Le recours massif à des agents faisant fonction Aide-Soignant débutant, à du personnel intérimaire ou à des nouveaux profils en soutien (bénévoles, travaux d’intérêt général, contrats aidés, services civiques, etc..) occasionne inéluctablement une dégradation de la qualité d’accompagnement que nous devons à nos ainés. Par ailleurs, la qualité de vie au travail se trouve également dégradée et les risques professionnels sont accrus (risques psychosociaux ou physiques).
Quelles perspectives pour nos établissements ? Quelles compétences pour accompagner les résidents ?
Nous demandons une véritable campagne de recrutement en Ardèche associant le Département, la Région et l’Etat.
Le Ségur de la santé a été une avancée à la revalorisation financière des métiers du soin, il faut maintenant poursuivre sur l’attractivité et les valeurs de nos métiers de l’humain.
Tous les établissements membres de notre association quels que soient leurs statuts font écho des mêmes difficultés et des mêmes demandes.
La responsabilité des directeurs dans cette situation de pénurie de personnel est au cœur de nos préoccupations, faire le lien entre la nécessité de service, la prise en charge des résidents et nos énormes difficultés à recruter est un dilemme permanent qui repose sur les Directions et les organismes gestionnaires.

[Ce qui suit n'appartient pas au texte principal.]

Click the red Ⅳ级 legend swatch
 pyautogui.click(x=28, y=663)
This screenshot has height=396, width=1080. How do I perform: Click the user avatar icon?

Nous souhaitons faire état de nos pistes de réflexions à l’ensemble des acteurs :
Travailler sur l’attractivité des métiers et le recrutement via un plan de communication à l’instar de l’armée par exemple.
Développer l’apprentissage et l’alternance sur les formations Aides-soignantes et infirmiers.
Solliciter fortement et accompagner les demandeurs d’emploi à se diriger vers nos métiers.
Nous directeurs réprouvons cette situation d’accompagnement dégradée pour nos résidents, situation indépendante de notre volonté.
Nous lançons un signal d’alerte pour une mobilisation générale de l’ensemble des acteurs, l’association AGADRES souhaite y prendre toute sa part."